The article demonstrates the steps involved in identifying sentiments out of social media data.
This applies to all industries in the B2C space in particular, as the volume of consumers in such cases can be very high. Listening to consumers on a one- to-one basis may be not be cost effective and an efficient method. This will further become cumbersome if the industry is subject to seasonality as there can be variation in consumer responses and the business may not be in a position to scale up to this change. This can lead to undesired consequences. To address this issue, machine learning techniques like classification and prediction are great options[i].
The first step of the solution is data collection. For social media monitoring, in this article we have limited our scope to Twitter. Twitter allows to use download data real- time for analysis. Some of the parameters that can be downloaded pertaining to a tweet include username, message and location among others. On Twitter, consumers use different techniques to voice their opinions. They use hashtags which are basically keywords used by consumers to collectively express their opinions. These hashtags contain words corresponding to a particular business and can be tracked. Tweets corresponding to these tweets can be tracked real-time and be locally stored in the database.
Once the data has been collected, the next step is data pre-processing. This process contains a series of steps i.e. tokenization and lemmatization using stemming algorithms. Lemmatization is a process of removing suffixes of words to ensure that there are no two words with the same meaning. This is achieved by performing tokenization initially where each and every word is split from the rest of the sentence. Apart from these, regular expressions are used to remove special characters, numbers, stop words etc. as they have no use in the analysis.

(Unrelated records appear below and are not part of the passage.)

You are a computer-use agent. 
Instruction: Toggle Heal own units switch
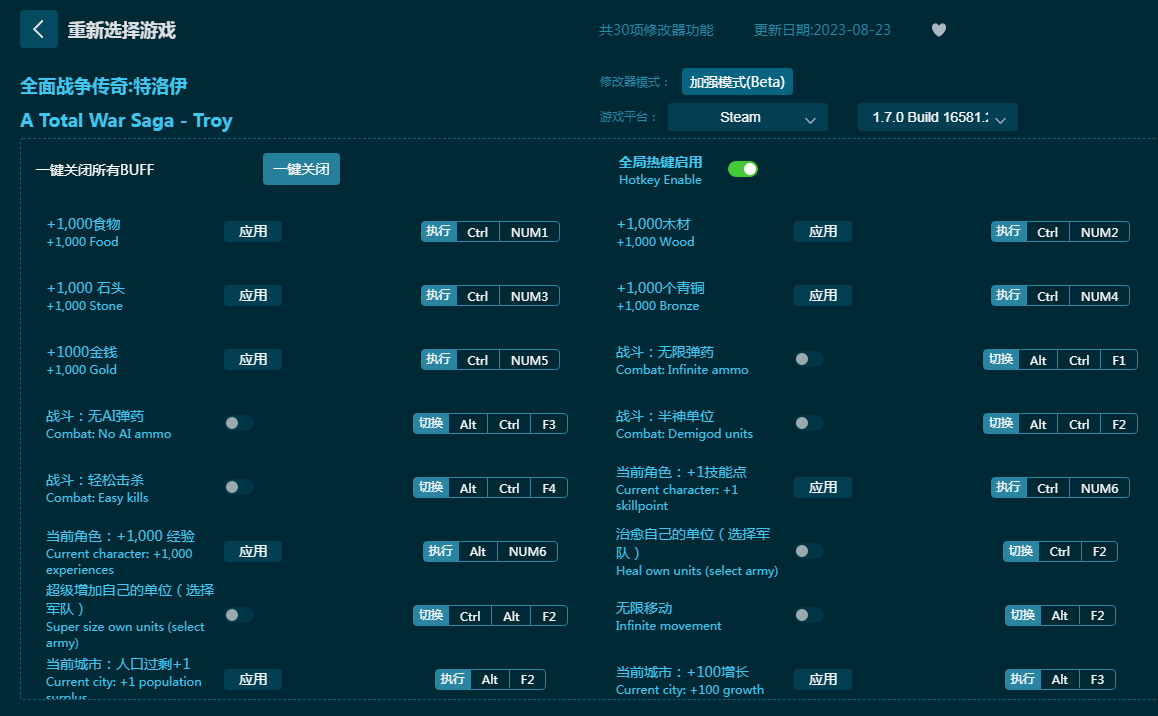click(808, 551)
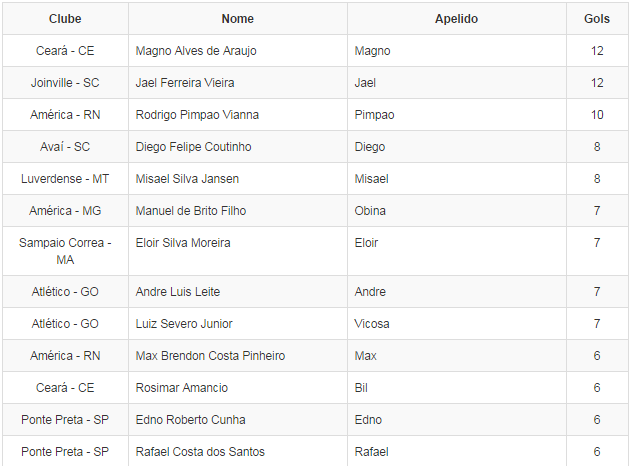
Task: Click the Diego Felipe Coutinho name
Action: coord(193,147)
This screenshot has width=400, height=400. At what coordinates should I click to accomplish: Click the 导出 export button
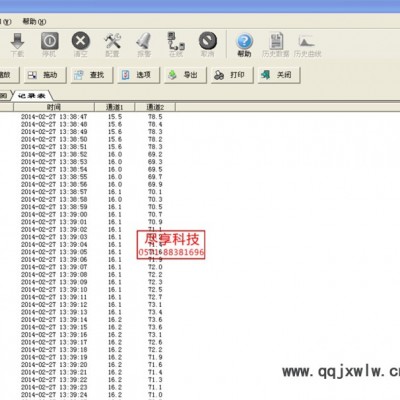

Following data pre-processing, the next step is to use machine learning algorithms to identify the anomalies. Leveraging the knowledge of SMEs, tweets can manually be classified into appropriate categories. This will help us create the training data asset for the model. Once the model classifier is trained, opinions will be classified accordingly and can be programmed to raise an alert for the same[ii]. Businesses can further study these tweets and identify location, person etc. and take measures to address these issues.